Avidisto is/was right. I seem to have lost the opening parenthesis in editing. I'm going to put it back, because I'm enjoying the discussion.
Okay, now that the entire sentence is parenthetical (and not just part of it), the period should be inside the parentheses; like so: ".)
I don't know what the actual rules are, but that's what seems to me to be the most aesthetically pleasing.
No comment on the punctuation, but I would like to add a possible clarification about "hung start" versus "hot start" in the PT6.
I was taught that a hung start is where the additional fuel nozzles don't kick in after initial light-off and the Ng stays below 40% or so. In this case, you shut down because the engine is never going to spool up.
A hot start is where Ng may or may get above 50%, but the T5 (ITT) skyrockets (too much fuel is introduced before developing sufficient air flow through the engine). The risk here is not shutting down fast enough and trashing the hot section of the engine or, worse, having a full-blown engine fire.
But you knew that, right?
What John said. ;-)
I'm pretty sure it's period, quote, parenthesis in this particular case.
I'd mention that I should have professional experience in this regard, but if I'm wrong, I'll just be that much more embarrassed.

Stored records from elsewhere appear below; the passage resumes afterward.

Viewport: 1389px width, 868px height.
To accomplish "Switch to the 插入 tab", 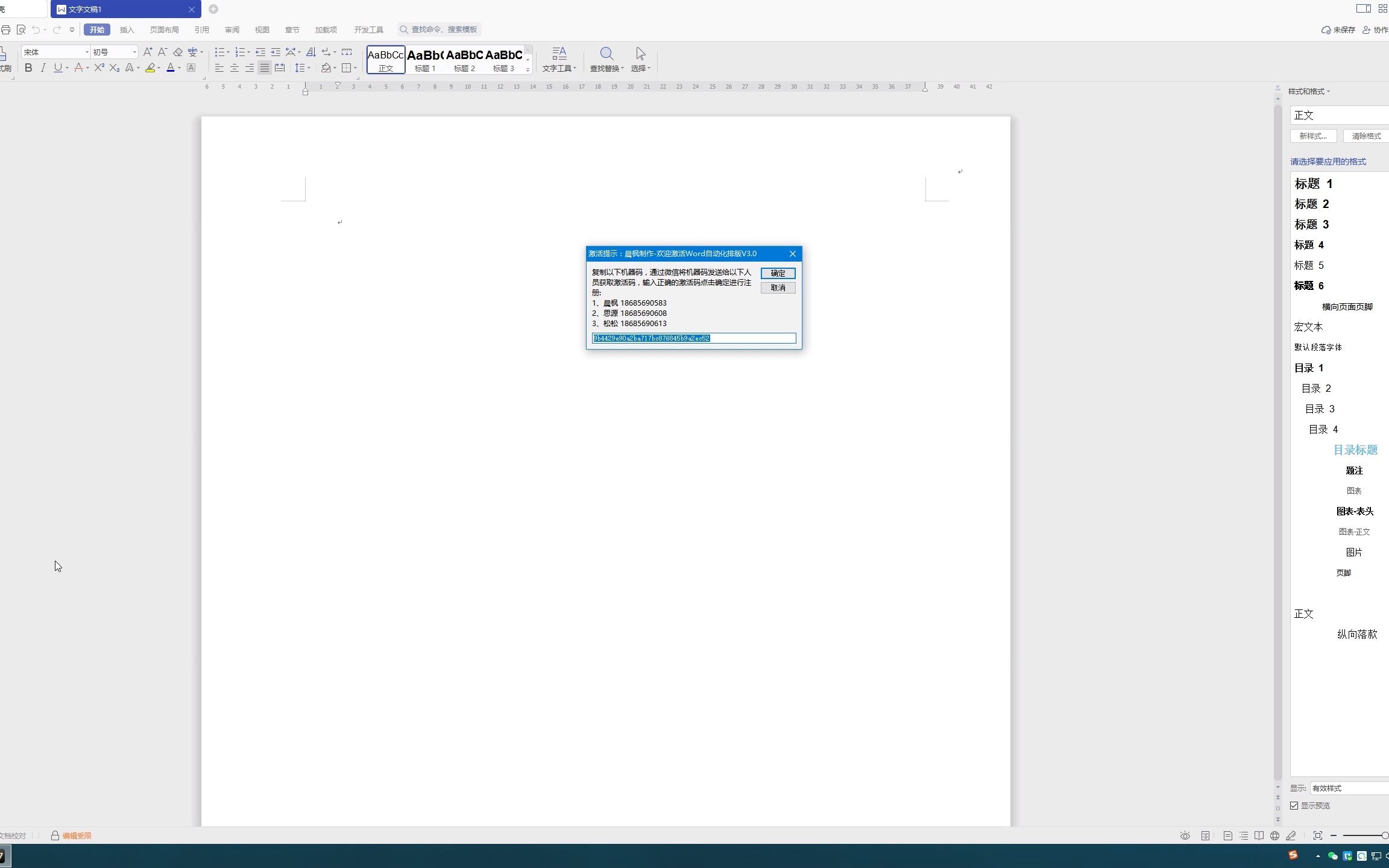I will (x=127, y=30).
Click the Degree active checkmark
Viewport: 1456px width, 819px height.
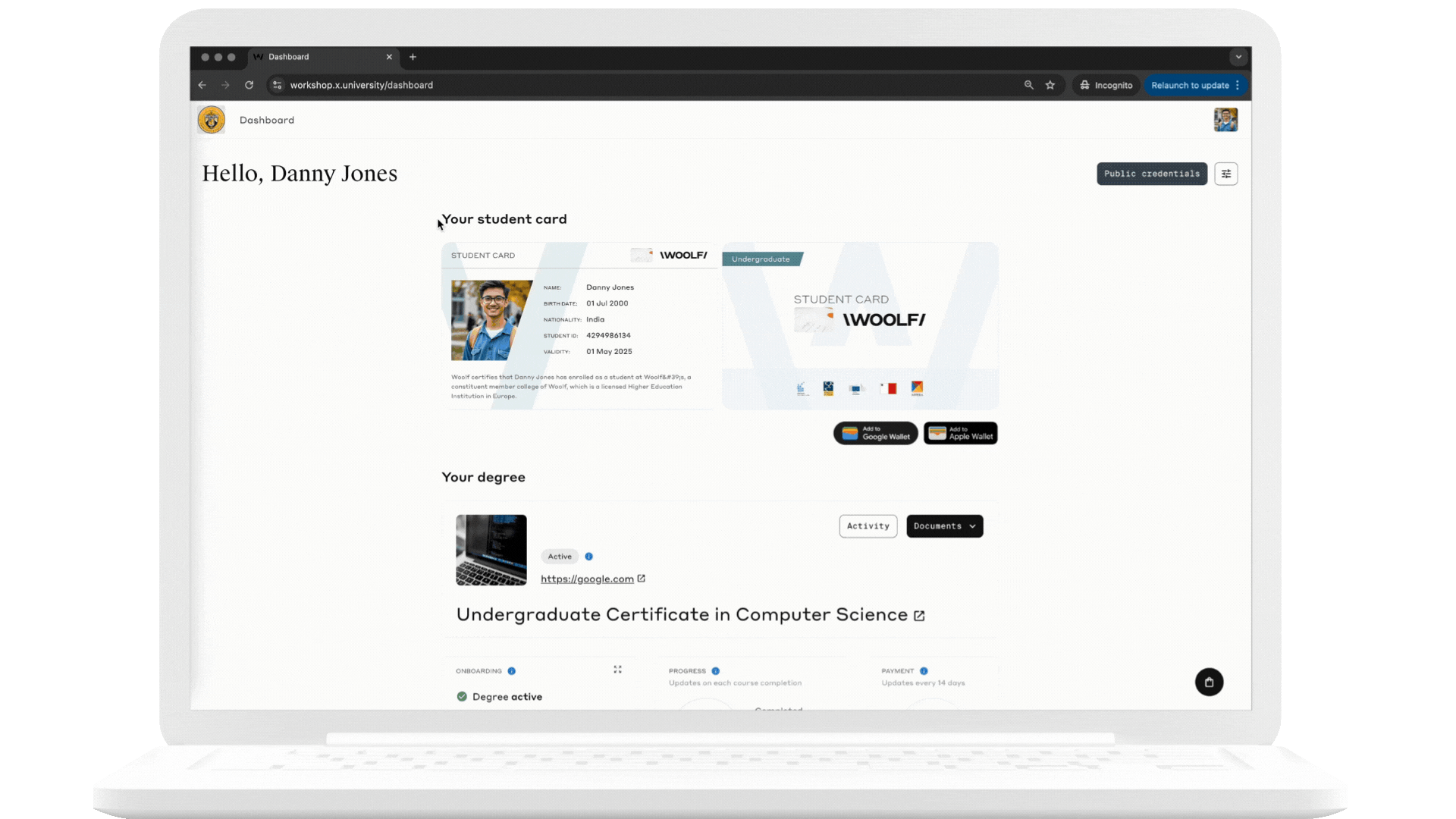(x=462, y=696)
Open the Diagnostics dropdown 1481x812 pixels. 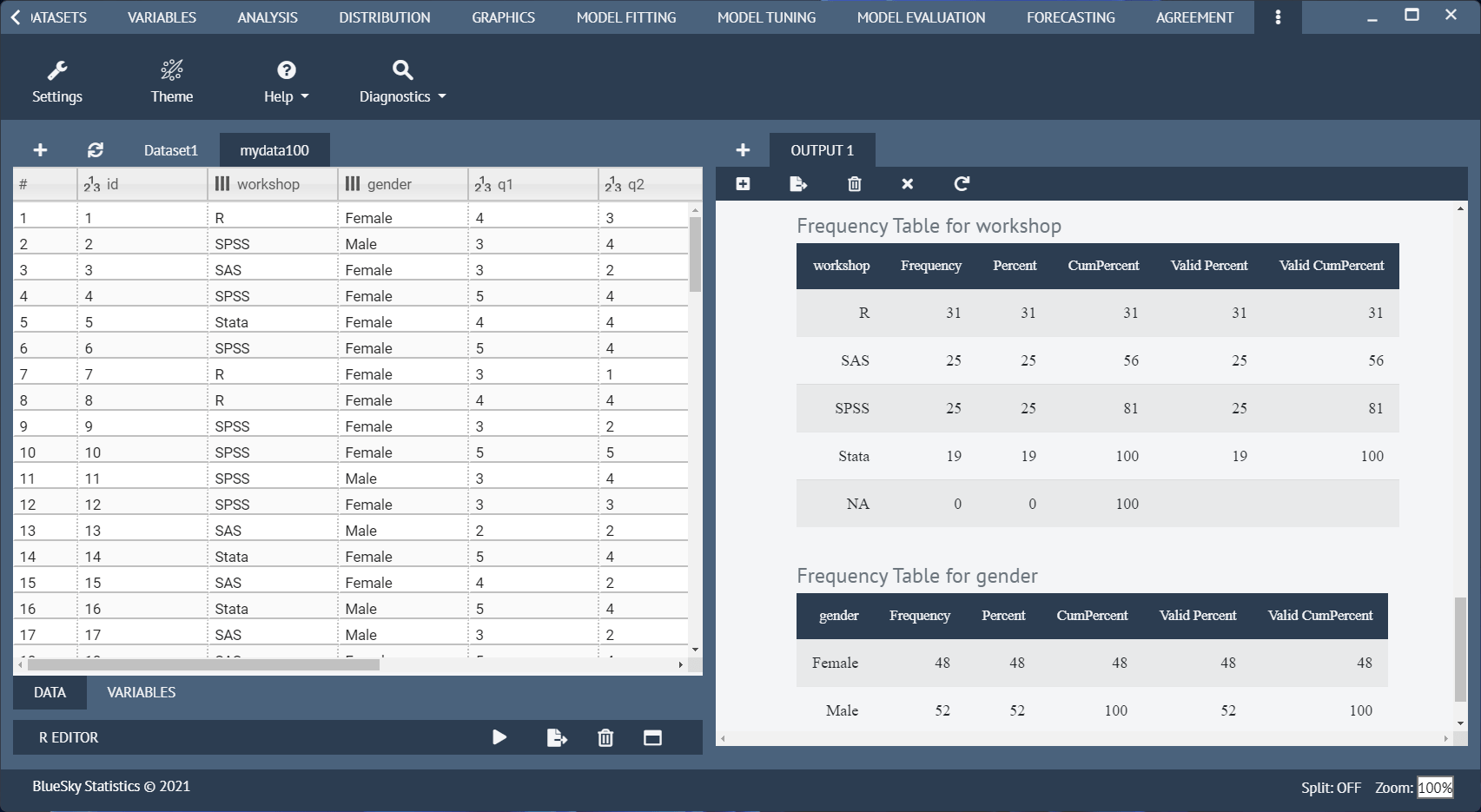click(400, 80)
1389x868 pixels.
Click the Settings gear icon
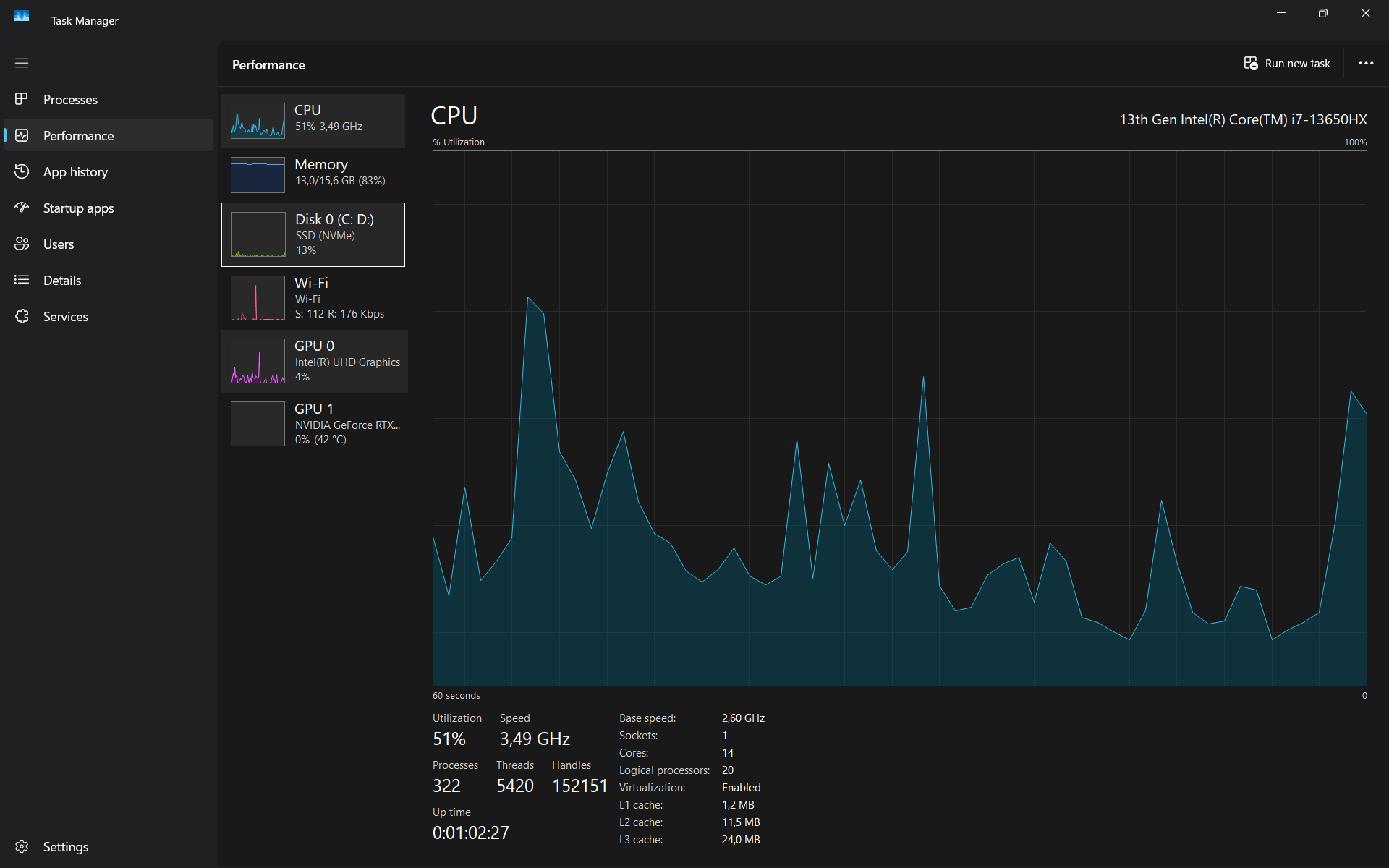click(x=22, y=846)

This is why being a pilot is probably tougher than being a copy editor.
Also, you can just pick whichever way you'd like it to be, always do it that way, and call it your blog's particular "style."
I think I better go consult my copy of Strunk and White.
I'm fairly sure it should be (... 'engine fire'.) Aren't single quote marks used when referring, rather than speaking? And the full stop ('period' to you) would definitely be within the parentheses.
I think the single quotes in this case would be for users of British English. I was going by American rules. I know aviatrix is Canadian, but I think on our side of the pond it's double quotes unless you've got a quote-inside-a-quote situation.
Also, is "full stop" a New Zealand-ism, or is it used throughout the Empire? Strangely, I've only ever heard Kiwis (well, one) use it.